---- SUPPLIED MATERIAL

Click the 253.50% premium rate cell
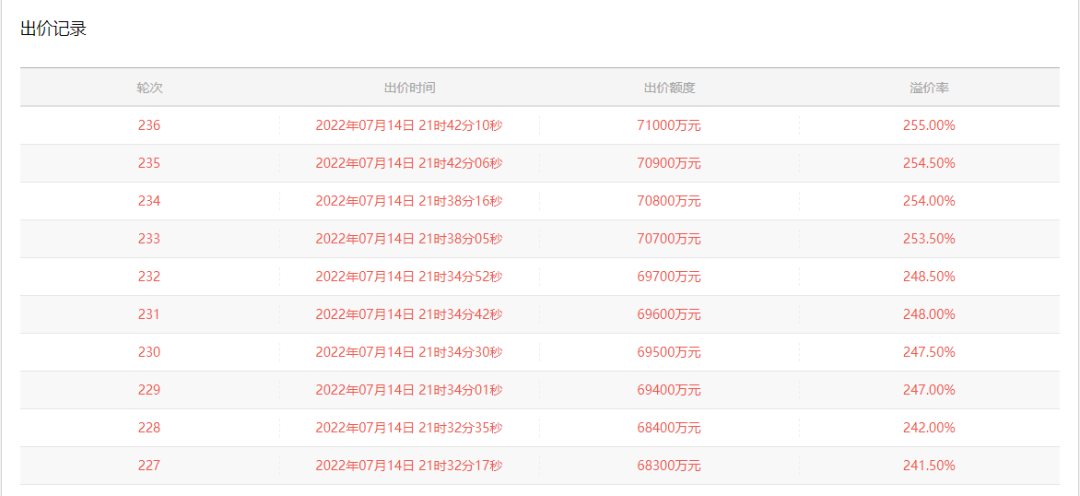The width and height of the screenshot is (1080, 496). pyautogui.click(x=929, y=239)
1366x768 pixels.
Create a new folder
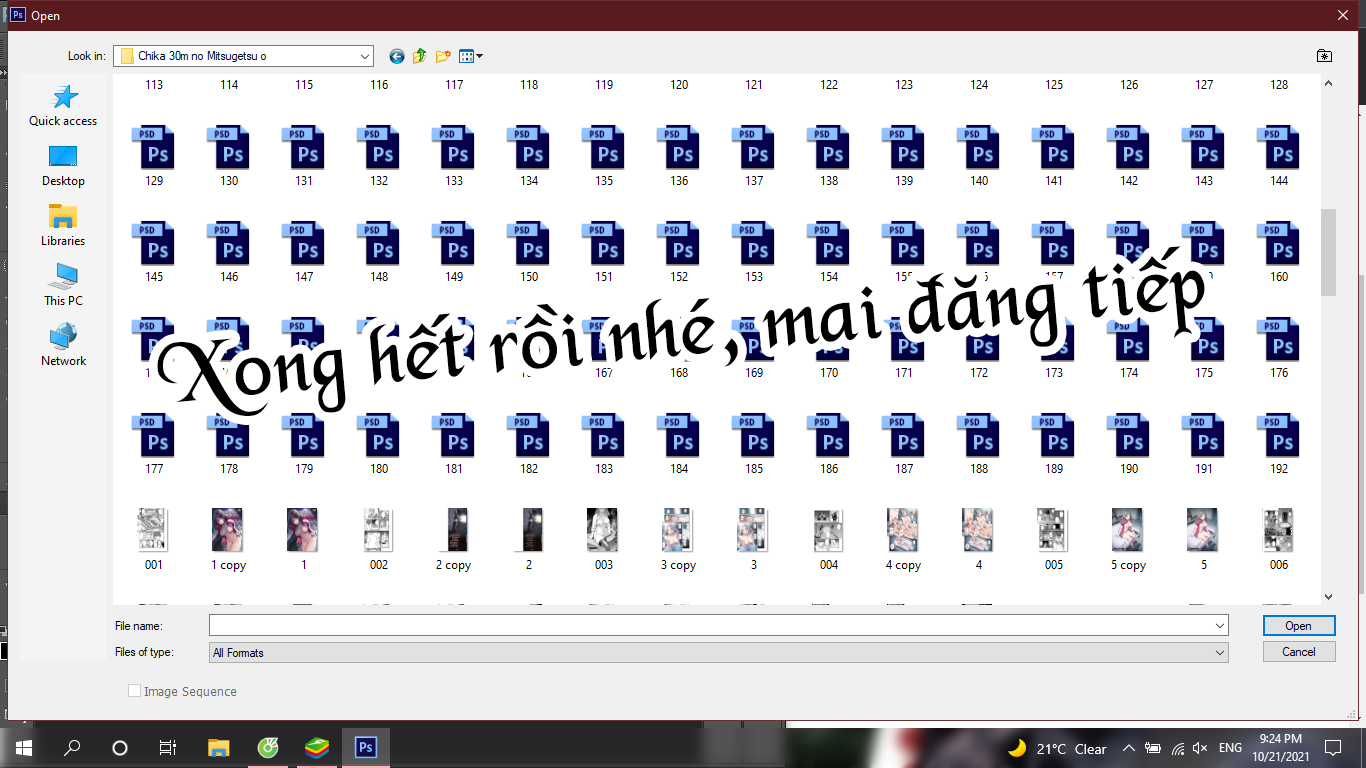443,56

--------

■ WORK TO COMPLETE ■
Give the listing again word for word. Skip any pictures.

■ SOLUTION FOR THIS TASK ■
Click the 253.50% premium rate cell
The width and height of the screenshot is (1080, 496). pyautogui.click(x=929, y=239)
1366x768 pixels.
Create a new folder
443,56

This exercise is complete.